Have you ever faced that situation of “how could you imagine that I expected you to be happy with such a result”? Most likely, you have, both as the person who said that, and as the person who heard it. I’ve written about OKRs in the past. Maybe some further thoughts there.
When I started thinking about and when I started writing this blog post, I was hoping to give clues and ideas on how to rank (hopes, expectations, reasonable expectations). That hope won’t come true; my expectations have changed. I’ll leave it up to you and just let you end up with more questions than answers.
Actually, that was still too easy. Is the world just one dimension?
Thinking in 2D
Using a bare (x; y) axis is far too restrictive to caption how things work. Let’s not burn ourselves some brain cells too fast, yet, and go one dimension higher.

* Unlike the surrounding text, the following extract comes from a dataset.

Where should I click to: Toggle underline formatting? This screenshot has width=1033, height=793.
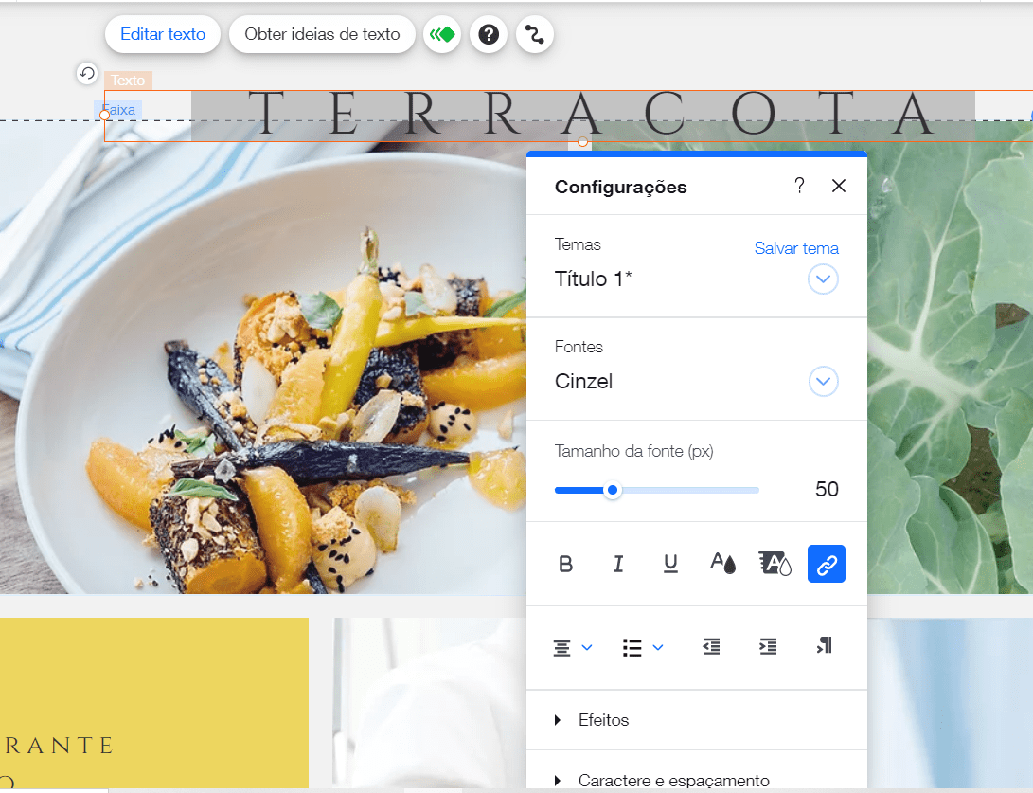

My engineering studies’ physics teacher would lynch me for not putting a label on the y-axis. I’ll plead not guilty since this very much depends on what we’re talking about. The x-axis is still what you’re aiming for. Whether in life, for your business, as objectives you’ve set for your teams, and more.
Here comes another bias
We’re all humans, you know. It’s fine if you realize you failed too, in the below.
I’ll appeal to some basic maths from high school. On the diagram below, is the red arrow longer or shorter than the orange one?

You know the funniest part of it? The red arrow is longer than the black one. And I haven’t even tried to set my purple, blue, and green circles here.
In whichever scenario we’ve listed before, have you ever tried this (sometimes heavy) mental exercise of realizing that the outcome you obtained was much greater than what you aimed for, even though your success criteria told you the opposite? From here, is the outcome wrong, or is the objective wrong?
I’ll share a shameful secret with you. At first, when I started drawing the diagram, the one-dimensional version, I thought of expressing effort or output, rather than outcome. Actually, in my mind, it’s not even relevant: you’ve reached a better outcome with less output? Good for you! I might even be jealous.
Thinking in 3D
Well, I’m sorry, as much as I’m sure you appreciate my amazing design skills, Keynote as a drawing tool shows some limitations, and I won’t make a 3D graph. Yet you get the point. Actually, just to make sure you get it: adding a dimension is not about going incremental in possibilities. It’s about going exponential.
Beyond
Now, imagine the number of parameters that should be taken into consideration if you had to write an equation out of the paradigm you’re in, to reach a specific outcome?
It is a terribly complicated job. We all do it, each and every day of our lives. Consciously or not. And there are countless parameters we just don’t have control over. And so it goes for our relatives and the people we work with.
What you have control over is your ability to measure the actual outcome, and plan, or empower people to plan, the next steps.
A few years ago, my wife put the magnet below on our fridge. At first, it felt naรฏve, trivial. I almost had the impression that a random LinkedIn post from my feed landed there. And I sincerely hope you don’t stop at that.
This is a message to all who deceive themselves*, while sometimes, a little tilt in perspective may unveil a hidden gem, an amazing achievement, and a next step.

* “deceiving yourself” also happens when you expect something out of someone, and that their outcome is much higher than you expected, even though your hopes are misplaced.